The article, by Jay Barney and Martin Reeves in the upcoming issue of Harvard Business Review (link), is a timely and more diplomatic version of Nick Carr's "IT Doesn't Matter" from the May 2003 issue of Harvard Business Review. His point was that IT does not provide, in and of itself, a new and sustainable competitive advantage if everyone else has access to it. Of course, Nick's title was provocative and boy did it provoke -Andy Grove was pissed and so was the entire Silicon Valley. It would be counter productive to claim that AI doesn't matter. That's not what Barney and Reeves say at all.
In fact, not leveraging AI for relevant use cases is the surest way to oblivion: if your competitors have access to AI tools and become more productive/efficient/fast/cost-effective, you better catch up. But because AI use cases have been mostly about efficiencies, AI on its own does not produce new and sustainable competitive advantage. Everyone will catch up, eventually.
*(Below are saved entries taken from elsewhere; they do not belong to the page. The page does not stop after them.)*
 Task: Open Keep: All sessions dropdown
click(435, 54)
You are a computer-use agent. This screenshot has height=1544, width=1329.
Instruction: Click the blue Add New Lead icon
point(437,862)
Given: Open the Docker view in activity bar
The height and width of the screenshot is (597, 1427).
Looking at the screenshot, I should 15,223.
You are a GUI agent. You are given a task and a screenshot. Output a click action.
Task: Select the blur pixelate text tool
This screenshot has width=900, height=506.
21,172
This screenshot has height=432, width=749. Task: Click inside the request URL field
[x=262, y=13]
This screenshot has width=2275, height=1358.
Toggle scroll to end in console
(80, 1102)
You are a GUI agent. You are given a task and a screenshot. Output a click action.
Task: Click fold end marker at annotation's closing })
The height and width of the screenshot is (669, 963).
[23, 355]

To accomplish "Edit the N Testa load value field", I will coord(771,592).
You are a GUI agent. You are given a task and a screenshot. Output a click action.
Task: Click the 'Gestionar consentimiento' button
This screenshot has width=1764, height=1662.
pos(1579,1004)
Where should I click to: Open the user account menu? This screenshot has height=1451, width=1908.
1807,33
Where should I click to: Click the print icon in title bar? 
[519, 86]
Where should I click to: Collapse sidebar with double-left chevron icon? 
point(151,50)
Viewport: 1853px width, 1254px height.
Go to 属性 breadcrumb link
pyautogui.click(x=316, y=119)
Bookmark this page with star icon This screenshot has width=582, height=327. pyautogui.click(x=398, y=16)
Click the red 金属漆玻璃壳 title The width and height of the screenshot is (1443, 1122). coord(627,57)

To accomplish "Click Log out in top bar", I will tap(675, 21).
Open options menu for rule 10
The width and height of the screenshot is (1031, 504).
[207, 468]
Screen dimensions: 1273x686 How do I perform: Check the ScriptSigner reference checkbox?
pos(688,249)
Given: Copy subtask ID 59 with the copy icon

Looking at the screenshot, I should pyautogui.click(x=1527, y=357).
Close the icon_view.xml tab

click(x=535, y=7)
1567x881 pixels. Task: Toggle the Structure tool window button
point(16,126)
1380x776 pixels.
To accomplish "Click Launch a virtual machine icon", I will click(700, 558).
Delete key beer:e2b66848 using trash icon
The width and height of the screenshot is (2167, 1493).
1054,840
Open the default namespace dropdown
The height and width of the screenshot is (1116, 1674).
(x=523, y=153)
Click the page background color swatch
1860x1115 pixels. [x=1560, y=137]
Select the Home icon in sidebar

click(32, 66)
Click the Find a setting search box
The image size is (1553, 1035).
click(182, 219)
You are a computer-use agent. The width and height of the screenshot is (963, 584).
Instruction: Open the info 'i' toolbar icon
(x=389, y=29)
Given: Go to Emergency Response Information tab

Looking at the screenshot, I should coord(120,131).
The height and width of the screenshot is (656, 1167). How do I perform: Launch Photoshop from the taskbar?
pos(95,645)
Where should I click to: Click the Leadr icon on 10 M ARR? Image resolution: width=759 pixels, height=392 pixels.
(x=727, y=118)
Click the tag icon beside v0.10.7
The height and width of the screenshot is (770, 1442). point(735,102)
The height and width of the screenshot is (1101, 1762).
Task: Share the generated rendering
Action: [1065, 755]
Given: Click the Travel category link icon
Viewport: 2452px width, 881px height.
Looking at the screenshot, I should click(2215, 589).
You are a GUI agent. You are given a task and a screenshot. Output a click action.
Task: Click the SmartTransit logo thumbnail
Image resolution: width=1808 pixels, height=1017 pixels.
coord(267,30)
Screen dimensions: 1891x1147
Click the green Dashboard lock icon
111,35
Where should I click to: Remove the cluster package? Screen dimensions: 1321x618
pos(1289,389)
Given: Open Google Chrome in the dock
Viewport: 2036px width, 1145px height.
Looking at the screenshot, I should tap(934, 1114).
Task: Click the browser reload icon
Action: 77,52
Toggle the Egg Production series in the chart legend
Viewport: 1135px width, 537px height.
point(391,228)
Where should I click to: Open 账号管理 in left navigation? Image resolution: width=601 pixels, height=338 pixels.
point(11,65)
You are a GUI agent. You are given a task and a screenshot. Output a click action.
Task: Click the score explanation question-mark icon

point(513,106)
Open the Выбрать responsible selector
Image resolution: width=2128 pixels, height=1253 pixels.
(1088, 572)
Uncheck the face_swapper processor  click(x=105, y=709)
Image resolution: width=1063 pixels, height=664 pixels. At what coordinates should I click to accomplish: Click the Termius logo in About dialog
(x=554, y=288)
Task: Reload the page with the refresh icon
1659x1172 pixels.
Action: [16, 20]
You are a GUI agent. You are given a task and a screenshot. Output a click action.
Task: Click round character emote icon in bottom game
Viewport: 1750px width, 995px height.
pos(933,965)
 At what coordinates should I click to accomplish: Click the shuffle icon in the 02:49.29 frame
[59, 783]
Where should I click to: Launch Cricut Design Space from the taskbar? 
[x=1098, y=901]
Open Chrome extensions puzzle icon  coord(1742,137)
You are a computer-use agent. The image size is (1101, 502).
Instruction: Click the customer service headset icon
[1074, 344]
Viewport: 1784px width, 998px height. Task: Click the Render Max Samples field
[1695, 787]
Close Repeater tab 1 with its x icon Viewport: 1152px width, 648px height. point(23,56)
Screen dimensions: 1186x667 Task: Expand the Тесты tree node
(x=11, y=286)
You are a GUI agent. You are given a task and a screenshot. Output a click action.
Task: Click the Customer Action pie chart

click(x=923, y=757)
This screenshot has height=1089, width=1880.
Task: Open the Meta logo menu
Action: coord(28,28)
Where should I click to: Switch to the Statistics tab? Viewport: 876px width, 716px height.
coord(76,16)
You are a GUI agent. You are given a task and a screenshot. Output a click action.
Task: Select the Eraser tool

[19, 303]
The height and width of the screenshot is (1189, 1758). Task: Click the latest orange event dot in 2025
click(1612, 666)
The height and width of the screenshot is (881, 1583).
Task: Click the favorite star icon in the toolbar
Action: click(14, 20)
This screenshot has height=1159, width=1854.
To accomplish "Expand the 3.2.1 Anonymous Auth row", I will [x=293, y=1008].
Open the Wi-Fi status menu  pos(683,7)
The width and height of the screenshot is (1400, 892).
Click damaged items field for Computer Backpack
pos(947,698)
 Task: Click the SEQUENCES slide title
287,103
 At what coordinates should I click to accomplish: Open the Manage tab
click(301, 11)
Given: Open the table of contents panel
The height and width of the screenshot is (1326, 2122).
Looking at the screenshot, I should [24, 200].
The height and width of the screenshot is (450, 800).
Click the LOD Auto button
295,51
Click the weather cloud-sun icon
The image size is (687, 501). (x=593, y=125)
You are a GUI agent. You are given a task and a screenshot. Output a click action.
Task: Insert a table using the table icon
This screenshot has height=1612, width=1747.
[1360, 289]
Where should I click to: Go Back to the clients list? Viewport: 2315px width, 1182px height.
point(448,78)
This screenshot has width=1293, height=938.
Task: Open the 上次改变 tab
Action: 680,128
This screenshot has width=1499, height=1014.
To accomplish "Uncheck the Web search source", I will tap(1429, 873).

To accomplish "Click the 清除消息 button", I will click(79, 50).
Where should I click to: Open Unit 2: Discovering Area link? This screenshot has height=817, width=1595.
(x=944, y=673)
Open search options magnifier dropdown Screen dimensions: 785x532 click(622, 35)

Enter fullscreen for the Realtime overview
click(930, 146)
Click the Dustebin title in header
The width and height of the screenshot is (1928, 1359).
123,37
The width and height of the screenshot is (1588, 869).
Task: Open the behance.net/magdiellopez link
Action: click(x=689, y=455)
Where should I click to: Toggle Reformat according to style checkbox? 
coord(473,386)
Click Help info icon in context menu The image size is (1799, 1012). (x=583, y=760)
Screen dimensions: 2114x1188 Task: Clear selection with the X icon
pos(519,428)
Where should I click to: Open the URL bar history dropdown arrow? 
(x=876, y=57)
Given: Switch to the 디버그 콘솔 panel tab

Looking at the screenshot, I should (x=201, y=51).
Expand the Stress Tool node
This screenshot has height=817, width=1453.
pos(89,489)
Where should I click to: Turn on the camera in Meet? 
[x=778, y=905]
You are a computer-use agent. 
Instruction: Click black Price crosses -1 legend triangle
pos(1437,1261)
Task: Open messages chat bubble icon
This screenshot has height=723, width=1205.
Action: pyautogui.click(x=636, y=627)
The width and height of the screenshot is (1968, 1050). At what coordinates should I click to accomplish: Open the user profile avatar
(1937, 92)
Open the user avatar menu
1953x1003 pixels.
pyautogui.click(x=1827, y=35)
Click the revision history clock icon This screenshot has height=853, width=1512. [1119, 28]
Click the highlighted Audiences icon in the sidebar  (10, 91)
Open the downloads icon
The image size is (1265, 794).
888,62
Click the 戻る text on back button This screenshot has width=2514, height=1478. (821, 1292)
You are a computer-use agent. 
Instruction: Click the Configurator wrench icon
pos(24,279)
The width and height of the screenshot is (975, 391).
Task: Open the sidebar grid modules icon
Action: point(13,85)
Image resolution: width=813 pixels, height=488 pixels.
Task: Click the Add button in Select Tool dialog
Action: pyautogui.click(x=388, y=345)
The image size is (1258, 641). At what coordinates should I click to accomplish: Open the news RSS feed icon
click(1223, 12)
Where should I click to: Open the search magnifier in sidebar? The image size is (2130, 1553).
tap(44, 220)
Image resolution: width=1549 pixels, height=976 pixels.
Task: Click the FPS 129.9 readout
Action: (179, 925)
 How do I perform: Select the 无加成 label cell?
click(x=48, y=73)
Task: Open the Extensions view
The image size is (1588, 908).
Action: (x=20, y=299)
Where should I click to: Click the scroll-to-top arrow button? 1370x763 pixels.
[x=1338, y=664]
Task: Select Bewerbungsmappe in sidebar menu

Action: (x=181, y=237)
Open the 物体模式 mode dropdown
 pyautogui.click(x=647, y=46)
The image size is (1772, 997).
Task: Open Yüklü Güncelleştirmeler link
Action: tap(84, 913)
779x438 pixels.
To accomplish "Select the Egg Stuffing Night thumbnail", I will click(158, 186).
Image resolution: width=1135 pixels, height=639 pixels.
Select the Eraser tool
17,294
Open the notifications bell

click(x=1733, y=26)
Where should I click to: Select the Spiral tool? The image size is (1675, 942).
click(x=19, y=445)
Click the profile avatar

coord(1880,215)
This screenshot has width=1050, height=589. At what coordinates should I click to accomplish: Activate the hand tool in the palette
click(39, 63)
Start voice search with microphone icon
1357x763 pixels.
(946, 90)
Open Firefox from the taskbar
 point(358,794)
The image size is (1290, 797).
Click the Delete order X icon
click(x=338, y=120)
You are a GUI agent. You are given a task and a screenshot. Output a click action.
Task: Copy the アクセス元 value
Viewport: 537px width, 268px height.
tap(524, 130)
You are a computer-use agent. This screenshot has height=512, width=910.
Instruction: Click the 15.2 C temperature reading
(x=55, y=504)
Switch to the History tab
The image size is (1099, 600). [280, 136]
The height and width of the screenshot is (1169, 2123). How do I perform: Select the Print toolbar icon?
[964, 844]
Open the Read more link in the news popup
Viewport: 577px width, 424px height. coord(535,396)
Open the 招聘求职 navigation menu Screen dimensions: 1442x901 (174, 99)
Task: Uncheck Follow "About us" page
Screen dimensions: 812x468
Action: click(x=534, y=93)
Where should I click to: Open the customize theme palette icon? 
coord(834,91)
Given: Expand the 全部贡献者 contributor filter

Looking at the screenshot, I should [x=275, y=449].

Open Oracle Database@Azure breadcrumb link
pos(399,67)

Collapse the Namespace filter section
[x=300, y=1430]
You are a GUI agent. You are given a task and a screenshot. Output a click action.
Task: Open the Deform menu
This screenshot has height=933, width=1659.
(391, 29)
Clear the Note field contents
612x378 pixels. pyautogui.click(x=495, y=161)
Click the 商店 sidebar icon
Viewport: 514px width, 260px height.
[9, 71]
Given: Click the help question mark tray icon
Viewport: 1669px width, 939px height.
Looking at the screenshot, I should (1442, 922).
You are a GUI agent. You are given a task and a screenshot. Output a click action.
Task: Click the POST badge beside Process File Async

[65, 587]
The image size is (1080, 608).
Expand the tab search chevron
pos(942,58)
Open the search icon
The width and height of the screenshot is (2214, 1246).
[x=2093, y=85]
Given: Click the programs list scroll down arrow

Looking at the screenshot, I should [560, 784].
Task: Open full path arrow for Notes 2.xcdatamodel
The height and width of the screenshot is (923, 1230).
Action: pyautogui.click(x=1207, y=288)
At the same time, and I think this is the really clever part that needs to be highlighted, AI may have the potential to AMPLIFY your existing advantage(s). I am being careful here by writing "may have the potential": not all advantages are amplifiable by AI. But it should stimulate companies to zero in on the obvious strategic imperative: AI can be a nonlinear multiplier when applied to specific differentiators, where a disproportionate amount of unique value can be created.
So, thank you Jay Barney and Martin Reeves for a refreshing article!